Modena, Federconsumatori: «Denunciate le truffe subìte da cartomanti e astrologi»

Marzio Govoni: «Le persone che hanno dato soldi si vergognano a raccontare» «Sono i loro figli a chiedere aiuto. Bisogna limitare le presenze in televisione»

Modena. «Si sono rivolti a noi per avere un aiuto. Non tanto per cercare di recuperare il denaro versato, quanto per interrompere quella sorta di “ipnosi” in cui il loro genitore (di solito infatti sono i figli a chiamare) è caduto da tempo e dalla quale fatica a svegliarsi. Una sorta di dipendenza che, purtroppo si paga cara» . Marzio Govoni, presidente Federconsumatori, lancia un doppio l’allarme. Uno è relativo al fenomeno dei cartomanti, chiromanti e astrologi, degli “angelologhi” che con il loro fare ammaliante e rassicurante attirano dalle trasmissioni tv persone fragili e alla fine, a forza di chiamate ed anche di abbonamenti ai loro servizi, spolpano i risparmi dei loro “clienti”. L’altro allarme è quello rivolto alle vittime stesse e anche ai famigliari di queste.

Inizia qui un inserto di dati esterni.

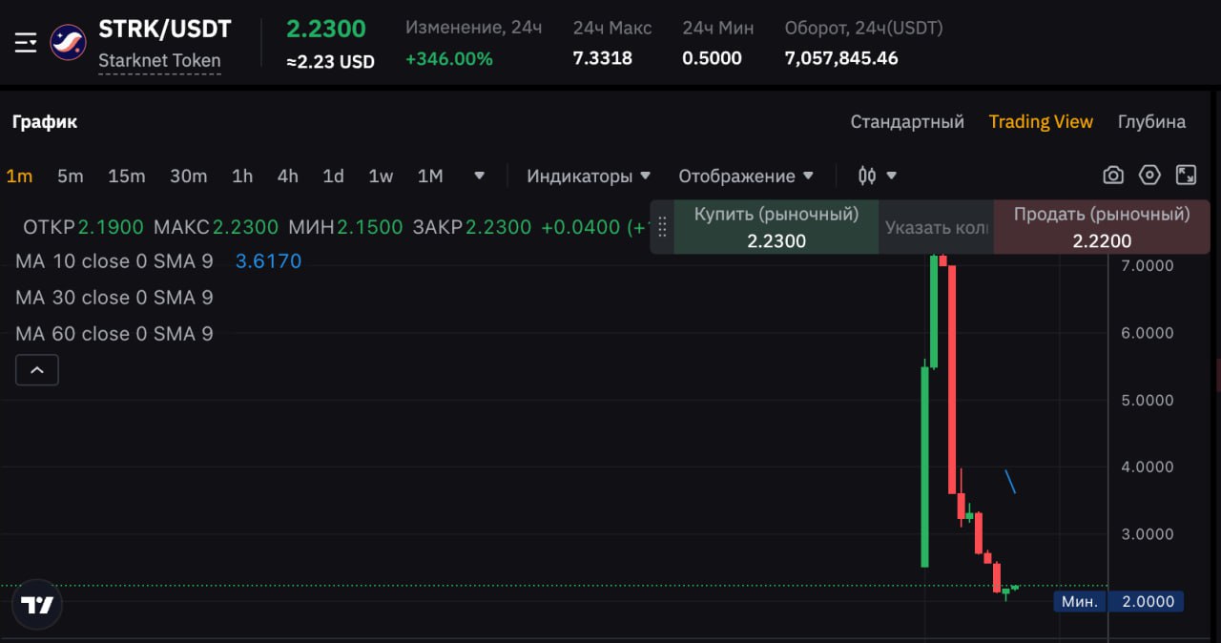Switch the interval to 1h
The width and height of the screenshot is (1221, 643).
(x=242, y=176)

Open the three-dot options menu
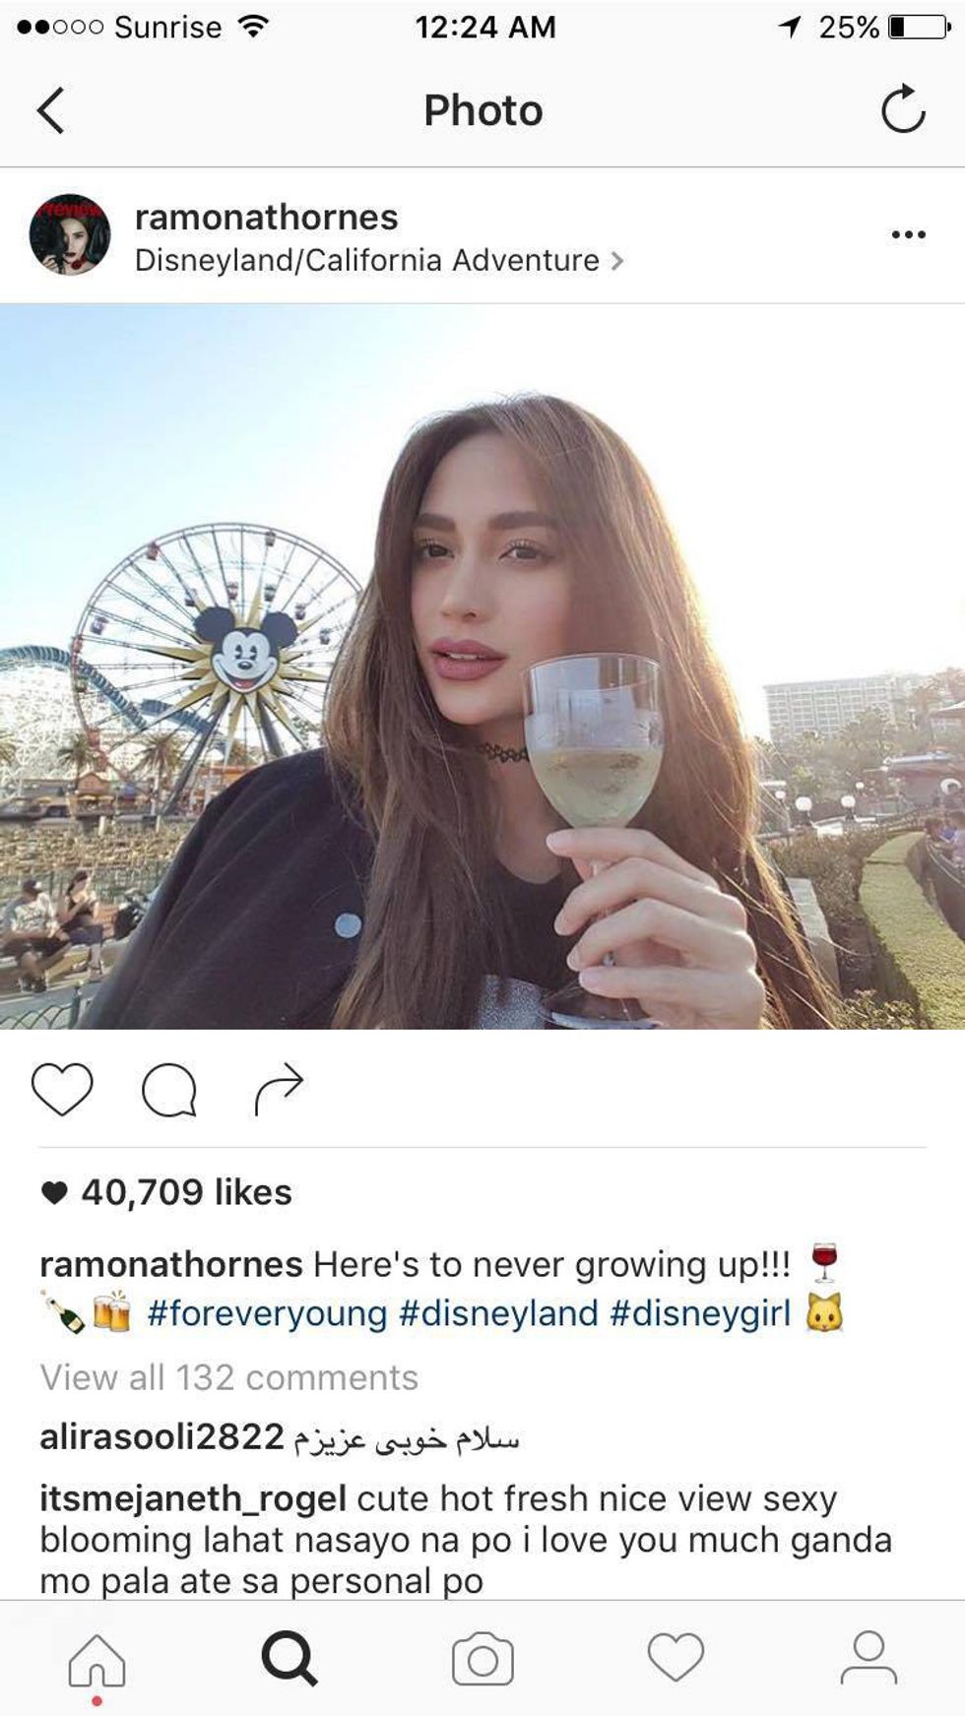tap(908, 234)
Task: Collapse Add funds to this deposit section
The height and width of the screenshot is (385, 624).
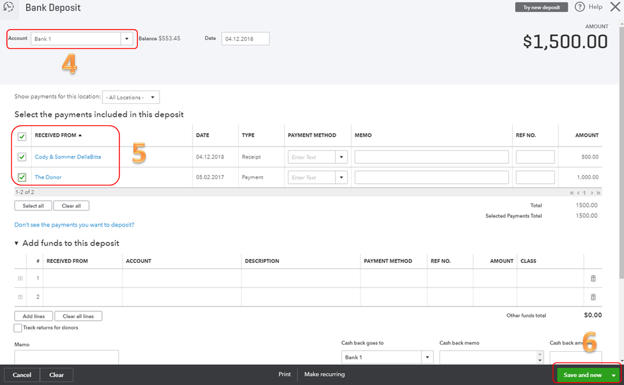Action: pos(17,243)
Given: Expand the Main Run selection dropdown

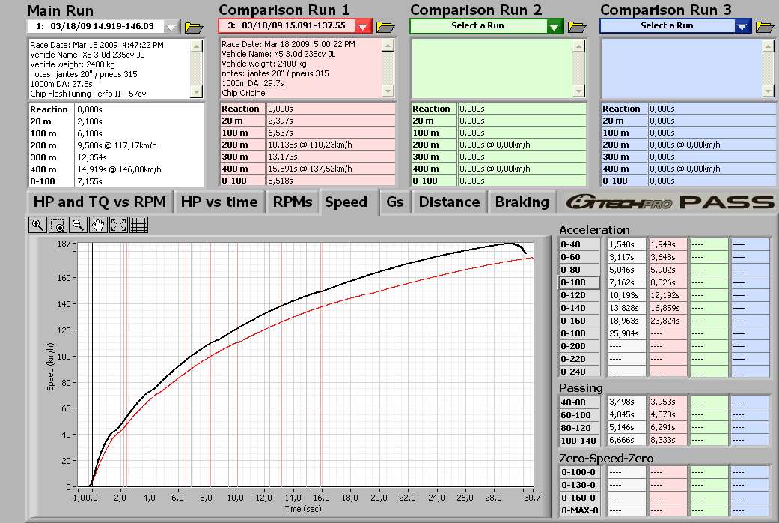Looking at the screenshot, I should click(x=172, y=28).
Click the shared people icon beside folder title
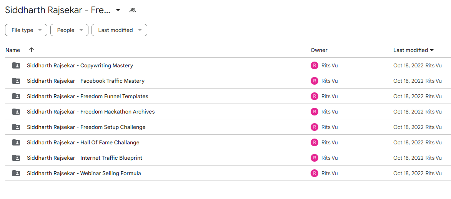This screenshot has height=199, width=451. (x=132, y=10)
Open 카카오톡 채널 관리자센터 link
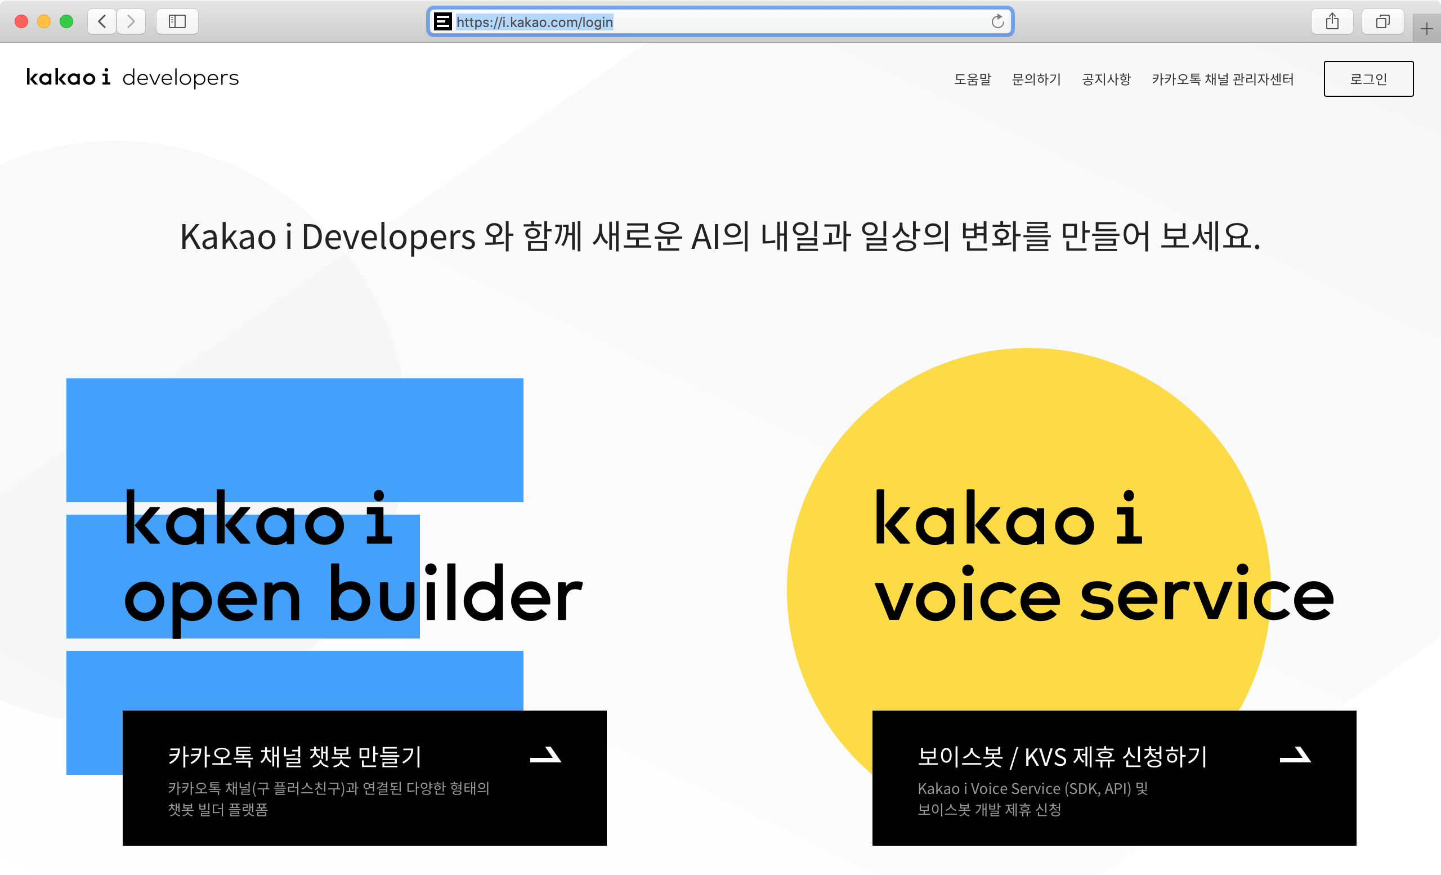The image size is (1441, 875). (x=1222, y=79)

«Non bisogna vergognarsi - dice il presidente di Federconsumatori - ma raccontare quello che si sta vivendo e accettare di farsi aiutare. Perchè su questo fenomeno, di persone “abbindolate” da questi servizi di lettura carte, di predizioni e consigli miracolosi, c’è molto sommerso. Di solito sono infatti i figli che ci chiamano, dopo essersi accorti di bollette telefoniche o di conti correnti molto esigui del genitore. Ci chiedono aiuto perchè il loro genitore non vuole spiegare neanche a loro cosa abbia fatto, il perchè si sia fatto prendere da questi chiromanti. Noi allora consigliamo sia di rivolgersi a qualche struttura pubblica di aiuto psicologico, in modo che la persona possa avere un supporto. E consigliamo anche di presentare una denuncia alle forze dell’ordine. Noi come associazione diamo assistenza in questi percorsi».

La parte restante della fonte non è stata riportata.